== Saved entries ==
++++++++++++++++++++
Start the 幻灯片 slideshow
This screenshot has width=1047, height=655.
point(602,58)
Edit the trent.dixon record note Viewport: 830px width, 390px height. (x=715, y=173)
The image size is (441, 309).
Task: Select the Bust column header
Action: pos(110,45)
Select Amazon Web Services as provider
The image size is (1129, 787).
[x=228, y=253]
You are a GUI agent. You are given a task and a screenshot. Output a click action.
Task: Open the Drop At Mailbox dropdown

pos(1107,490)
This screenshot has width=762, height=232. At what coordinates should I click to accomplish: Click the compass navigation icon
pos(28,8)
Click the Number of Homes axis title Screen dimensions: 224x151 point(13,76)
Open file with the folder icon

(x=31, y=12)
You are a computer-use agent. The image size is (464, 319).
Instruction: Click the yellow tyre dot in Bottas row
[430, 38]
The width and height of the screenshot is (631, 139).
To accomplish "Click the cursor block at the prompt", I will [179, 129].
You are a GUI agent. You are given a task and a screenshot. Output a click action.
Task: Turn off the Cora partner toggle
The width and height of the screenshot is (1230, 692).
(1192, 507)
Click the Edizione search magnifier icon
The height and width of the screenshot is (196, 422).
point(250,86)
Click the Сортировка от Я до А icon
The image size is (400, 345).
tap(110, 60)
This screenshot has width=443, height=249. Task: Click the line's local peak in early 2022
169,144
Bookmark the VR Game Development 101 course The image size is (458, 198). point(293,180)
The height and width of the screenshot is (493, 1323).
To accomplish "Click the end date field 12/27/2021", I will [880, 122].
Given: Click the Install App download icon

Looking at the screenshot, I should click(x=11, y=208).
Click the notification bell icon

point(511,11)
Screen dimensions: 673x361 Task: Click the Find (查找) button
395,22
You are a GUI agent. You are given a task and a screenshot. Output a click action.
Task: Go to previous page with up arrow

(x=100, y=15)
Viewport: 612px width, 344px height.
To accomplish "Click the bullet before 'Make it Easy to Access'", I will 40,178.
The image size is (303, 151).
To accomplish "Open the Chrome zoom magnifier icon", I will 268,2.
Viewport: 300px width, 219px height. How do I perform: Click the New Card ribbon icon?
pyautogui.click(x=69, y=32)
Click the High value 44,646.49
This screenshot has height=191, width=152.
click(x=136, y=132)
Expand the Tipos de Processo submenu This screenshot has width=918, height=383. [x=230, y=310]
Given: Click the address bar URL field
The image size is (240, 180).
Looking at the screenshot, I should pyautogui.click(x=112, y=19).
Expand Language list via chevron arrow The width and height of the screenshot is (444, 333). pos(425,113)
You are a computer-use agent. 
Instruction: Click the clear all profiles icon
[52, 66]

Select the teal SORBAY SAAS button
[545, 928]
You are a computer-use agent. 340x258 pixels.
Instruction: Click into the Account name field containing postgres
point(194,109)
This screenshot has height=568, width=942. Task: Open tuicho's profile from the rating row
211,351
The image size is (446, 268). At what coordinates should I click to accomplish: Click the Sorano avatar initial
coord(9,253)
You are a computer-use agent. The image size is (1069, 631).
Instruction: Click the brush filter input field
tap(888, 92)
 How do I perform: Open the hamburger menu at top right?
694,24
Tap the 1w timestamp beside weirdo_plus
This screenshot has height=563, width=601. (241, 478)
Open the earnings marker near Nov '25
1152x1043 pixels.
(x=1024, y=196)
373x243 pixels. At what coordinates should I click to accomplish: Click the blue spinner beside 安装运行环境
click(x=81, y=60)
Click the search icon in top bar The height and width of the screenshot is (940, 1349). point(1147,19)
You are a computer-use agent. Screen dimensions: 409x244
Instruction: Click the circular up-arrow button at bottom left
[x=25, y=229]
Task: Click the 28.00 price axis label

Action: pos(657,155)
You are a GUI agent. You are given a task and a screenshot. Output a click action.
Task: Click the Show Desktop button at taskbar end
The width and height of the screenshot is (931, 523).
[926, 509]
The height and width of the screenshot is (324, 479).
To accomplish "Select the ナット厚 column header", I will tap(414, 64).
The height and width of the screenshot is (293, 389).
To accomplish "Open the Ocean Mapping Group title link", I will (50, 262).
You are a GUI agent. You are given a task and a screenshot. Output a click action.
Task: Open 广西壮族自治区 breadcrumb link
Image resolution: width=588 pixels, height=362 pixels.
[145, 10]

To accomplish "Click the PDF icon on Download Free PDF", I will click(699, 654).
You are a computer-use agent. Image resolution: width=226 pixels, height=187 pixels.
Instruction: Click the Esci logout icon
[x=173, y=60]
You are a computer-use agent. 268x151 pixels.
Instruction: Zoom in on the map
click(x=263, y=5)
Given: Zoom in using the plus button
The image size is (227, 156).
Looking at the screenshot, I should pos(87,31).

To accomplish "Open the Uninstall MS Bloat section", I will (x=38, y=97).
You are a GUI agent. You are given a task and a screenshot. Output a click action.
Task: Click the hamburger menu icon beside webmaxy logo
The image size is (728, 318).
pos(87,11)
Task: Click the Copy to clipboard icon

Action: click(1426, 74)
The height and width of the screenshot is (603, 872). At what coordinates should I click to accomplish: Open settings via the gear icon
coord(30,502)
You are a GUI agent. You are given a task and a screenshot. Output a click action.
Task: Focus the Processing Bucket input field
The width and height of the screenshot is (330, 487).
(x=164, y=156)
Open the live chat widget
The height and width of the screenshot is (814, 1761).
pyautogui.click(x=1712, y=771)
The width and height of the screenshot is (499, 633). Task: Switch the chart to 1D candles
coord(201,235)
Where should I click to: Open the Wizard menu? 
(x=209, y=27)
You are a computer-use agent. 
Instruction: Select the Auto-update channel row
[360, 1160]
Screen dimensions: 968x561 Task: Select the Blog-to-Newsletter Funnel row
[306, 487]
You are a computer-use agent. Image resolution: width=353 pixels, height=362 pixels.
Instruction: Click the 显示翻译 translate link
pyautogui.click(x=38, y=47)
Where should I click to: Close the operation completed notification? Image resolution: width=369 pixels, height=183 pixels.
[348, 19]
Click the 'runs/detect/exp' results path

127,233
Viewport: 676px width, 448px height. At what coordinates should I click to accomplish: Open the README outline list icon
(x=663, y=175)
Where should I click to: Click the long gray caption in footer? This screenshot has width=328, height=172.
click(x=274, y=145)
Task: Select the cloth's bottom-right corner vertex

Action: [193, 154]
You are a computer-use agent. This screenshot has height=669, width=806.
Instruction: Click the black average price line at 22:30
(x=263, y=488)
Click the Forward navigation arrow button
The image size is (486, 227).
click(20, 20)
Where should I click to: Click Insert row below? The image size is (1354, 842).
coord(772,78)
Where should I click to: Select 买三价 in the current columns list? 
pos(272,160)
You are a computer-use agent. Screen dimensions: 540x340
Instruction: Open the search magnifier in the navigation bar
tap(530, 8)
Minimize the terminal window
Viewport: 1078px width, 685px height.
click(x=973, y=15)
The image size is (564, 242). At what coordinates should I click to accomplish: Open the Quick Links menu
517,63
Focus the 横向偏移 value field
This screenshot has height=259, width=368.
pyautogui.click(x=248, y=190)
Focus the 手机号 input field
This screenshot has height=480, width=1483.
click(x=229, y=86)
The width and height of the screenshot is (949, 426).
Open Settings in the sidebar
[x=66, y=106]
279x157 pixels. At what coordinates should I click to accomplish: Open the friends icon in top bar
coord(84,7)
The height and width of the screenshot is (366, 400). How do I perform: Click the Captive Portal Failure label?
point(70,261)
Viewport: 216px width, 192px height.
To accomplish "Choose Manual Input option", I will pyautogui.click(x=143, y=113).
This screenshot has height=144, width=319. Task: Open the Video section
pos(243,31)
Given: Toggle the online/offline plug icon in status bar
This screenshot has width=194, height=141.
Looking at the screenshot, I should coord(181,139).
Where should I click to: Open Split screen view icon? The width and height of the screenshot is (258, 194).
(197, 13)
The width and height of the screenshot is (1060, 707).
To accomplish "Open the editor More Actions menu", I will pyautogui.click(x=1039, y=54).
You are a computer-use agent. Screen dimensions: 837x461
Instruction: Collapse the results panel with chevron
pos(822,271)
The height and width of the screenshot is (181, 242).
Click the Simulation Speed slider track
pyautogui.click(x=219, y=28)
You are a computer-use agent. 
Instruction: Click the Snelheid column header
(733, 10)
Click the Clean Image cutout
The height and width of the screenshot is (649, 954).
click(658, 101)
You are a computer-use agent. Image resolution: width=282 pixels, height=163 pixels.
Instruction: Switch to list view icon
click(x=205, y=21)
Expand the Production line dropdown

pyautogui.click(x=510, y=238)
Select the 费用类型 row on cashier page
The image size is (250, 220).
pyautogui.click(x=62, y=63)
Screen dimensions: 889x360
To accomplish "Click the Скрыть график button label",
++++++++++++++++++++
Lines with the word "title" in them are the answer; report each one from the data.

Click the Number of Homes axis title Screen dimensions: 224x151 point(13,76)
To accomplish "Open the Ocean Mapping Group title link", I will (50, 262).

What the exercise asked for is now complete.